Notwithstanding these prohibitions, a common practice developed among retailers whereby cashiers would request customers’ ZIP codes at the time of payment. Motivations for this practice were varied. Some retailers would input the customer’s name and ZIP code into a reverse search database to obtain a full address, and then use the address for its own marketing lists or sell the information to third parties, allowing retailers to do the very thing the Song-Beverly Credit Card Act was designed to prevent. Others had more innocuous purposes, such as gathering generalized information about the location of their customers in order to determine where to open new stores. Regardless of the motivation, retailers assumed that the collection of ZIP codes was not prohibited on the theory that a ZIP code itself is not personal identification information under the statutory definition. A 2008 appellate court decision, Party City Corp. v. Superior Court, endorsed such a theory.

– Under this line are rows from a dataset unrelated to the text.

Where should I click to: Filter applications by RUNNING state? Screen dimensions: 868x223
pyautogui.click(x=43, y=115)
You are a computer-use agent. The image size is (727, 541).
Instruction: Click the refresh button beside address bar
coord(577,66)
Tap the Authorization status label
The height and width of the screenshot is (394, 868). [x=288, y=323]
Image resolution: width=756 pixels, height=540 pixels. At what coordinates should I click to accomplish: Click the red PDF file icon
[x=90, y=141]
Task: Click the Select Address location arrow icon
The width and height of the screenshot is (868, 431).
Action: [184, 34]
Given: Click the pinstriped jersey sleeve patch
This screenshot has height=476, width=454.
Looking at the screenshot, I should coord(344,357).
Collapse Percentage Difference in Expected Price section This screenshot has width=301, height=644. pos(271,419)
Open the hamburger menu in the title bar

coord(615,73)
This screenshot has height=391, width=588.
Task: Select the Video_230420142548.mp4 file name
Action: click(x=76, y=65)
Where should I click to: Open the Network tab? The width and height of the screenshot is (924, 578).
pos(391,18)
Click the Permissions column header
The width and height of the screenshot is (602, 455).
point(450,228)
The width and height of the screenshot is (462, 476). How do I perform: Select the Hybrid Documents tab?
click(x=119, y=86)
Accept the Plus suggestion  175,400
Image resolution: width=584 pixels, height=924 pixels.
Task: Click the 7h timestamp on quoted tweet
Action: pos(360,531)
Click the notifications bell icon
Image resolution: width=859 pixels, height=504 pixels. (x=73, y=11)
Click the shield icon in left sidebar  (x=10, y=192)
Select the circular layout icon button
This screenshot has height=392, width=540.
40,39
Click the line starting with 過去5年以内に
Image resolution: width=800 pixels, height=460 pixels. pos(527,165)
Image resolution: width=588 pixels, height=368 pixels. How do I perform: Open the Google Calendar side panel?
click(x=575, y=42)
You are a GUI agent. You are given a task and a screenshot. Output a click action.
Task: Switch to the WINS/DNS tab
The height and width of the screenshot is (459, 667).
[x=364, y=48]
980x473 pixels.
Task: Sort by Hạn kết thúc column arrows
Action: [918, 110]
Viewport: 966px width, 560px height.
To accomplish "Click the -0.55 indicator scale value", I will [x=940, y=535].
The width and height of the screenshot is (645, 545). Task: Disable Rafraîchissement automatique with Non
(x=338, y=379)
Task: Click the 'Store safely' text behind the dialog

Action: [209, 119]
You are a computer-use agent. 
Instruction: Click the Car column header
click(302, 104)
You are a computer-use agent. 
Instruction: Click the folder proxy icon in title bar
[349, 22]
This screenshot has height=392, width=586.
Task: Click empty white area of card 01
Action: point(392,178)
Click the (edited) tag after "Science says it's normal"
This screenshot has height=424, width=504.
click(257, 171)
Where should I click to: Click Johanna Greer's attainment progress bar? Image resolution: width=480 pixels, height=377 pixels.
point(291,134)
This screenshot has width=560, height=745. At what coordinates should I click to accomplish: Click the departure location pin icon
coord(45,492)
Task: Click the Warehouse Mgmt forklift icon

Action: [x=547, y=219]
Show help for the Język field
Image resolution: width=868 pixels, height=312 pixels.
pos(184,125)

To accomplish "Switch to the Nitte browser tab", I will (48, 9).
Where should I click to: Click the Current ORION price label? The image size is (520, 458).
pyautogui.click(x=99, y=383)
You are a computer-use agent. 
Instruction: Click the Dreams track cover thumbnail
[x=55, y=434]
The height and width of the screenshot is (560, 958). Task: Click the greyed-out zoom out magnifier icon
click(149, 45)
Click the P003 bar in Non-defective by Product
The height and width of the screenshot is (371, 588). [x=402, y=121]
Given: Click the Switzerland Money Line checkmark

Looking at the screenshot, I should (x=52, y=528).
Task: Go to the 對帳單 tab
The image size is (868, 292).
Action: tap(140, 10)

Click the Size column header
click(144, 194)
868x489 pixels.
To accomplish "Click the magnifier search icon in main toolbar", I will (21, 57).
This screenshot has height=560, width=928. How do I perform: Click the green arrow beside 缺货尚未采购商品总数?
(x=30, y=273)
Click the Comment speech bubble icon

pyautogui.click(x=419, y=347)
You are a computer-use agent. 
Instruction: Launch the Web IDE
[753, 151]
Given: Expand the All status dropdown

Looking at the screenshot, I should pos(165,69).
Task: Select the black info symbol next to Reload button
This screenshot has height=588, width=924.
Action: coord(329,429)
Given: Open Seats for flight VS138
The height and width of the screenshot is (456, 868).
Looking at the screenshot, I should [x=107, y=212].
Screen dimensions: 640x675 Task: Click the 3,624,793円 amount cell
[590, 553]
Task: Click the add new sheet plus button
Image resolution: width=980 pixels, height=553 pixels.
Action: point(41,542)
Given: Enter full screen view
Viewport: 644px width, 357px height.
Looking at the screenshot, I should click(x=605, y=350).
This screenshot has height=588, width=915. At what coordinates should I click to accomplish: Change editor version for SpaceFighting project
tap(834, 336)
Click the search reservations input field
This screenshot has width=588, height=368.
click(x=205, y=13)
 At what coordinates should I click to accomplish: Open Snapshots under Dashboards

On Feb. 10, 2011, however, the California Supreme Court in William-Sonoma Stores effectively put an end to the collection of customer ZIP codes by retailers during credit card transactions. Reversing the decision of the appellate court and disapproving of Party City, the Court held that a ZIP code, even though not expressly enumerated in the statutory definition, is personal identification information, and that simply requesting and recording a cardholder’s ZIP code during a credit card transaction may constitute a violation of the Song-Beverly Credit Card Act. While the Court primarily relied on technical statutory interpretation arguments in reaching its decision, the fact that Williams-Sonoma Stores Inc. conducted reverse searches to obtain other personal identification information for marketing and sales purposes was not lost on the Court.
Nevertheless, the Court declined to distinguish between legitimate and illegitimate collection of ZIP codes. The Gap Inc. had filed an amicus brief with the Court justifying its temporary collection of ZIP codes as a tool for determining where to open new stores. The ZIP codes were apparently not used to obtain other personal identification information, and their collection seemed to pose little threat to consumer privacy. By defining ZIP codes themselves as personal identification information, however, the court appeared to draw adopt a bright line rule rather than introducing the elements of retailer’s intent and end use of the ZIP code into the analysis.